Start of Extract

Haunting Echoes: Scientists Seek Lessons from Rwanda's Genocide
Nisha Gaind
Summary
Scientists in Rwanda are researching the biological legacy of the 1994 genocide, discovering that survivors and their children often share unique epigenetic markings on their DNA related to trauma. While the concept of multigenerational inheritance remains scientifically debated, these findings are helping families understand psychological struggles and providing historical evidence to combat genocide denial.
The church at Ntarama, a 45-minute drive south of Rwanda’s capital, Kigali, is a red-brick building about 20 metres long by 5 metres wide. Inside are features seen in Catholic churches around the world: pews for congregation members, an altar, stained-glass windows and a cross adorning the entrance. Then there are the scars of the unimaginable: piles of blood-stained clothing hanging along the walls and glass cabinets containing more than 260 human skulls, many fractured or shattered, some with rusted weapons still penetrating them. Nearby, wooden sticks and roughly carved clubs lean against the altar.

End of Extract

Work task: Render this sentence from the article on Rwanda's genocide in Spanish: "Nearby, wooden sticks and roughly carved clubs lean against the altar."

Start of Data for analysis

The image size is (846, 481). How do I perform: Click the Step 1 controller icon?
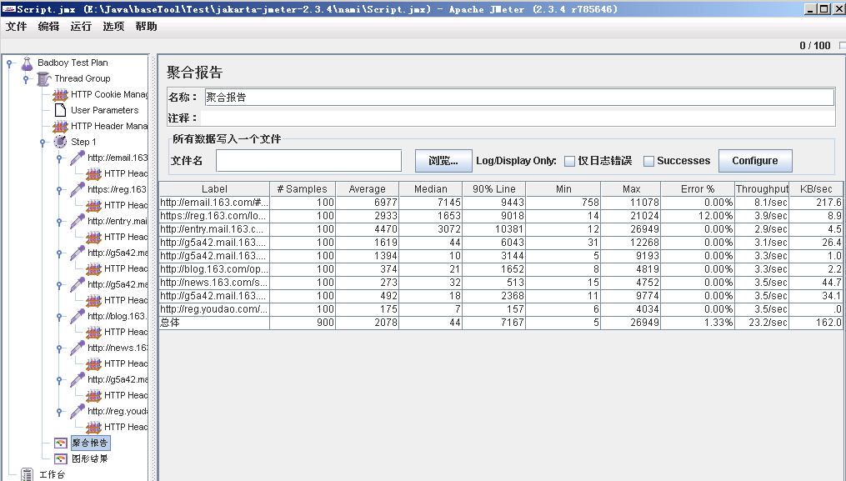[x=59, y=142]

End of Data for analysis
Start of Data for analysis

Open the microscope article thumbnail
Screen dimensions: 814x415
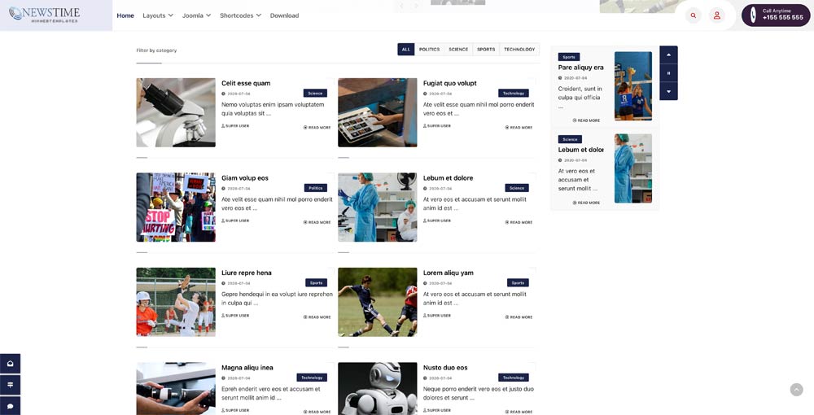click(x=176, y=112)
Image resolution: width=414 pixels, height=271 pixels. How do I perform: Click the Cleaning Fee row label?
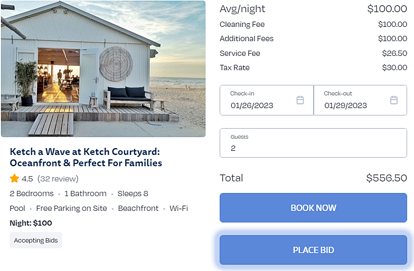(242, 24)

End of Data for analysis

Response: Cerca, palos de madera y garrotes toscamente tallados se apoyan contra el altar.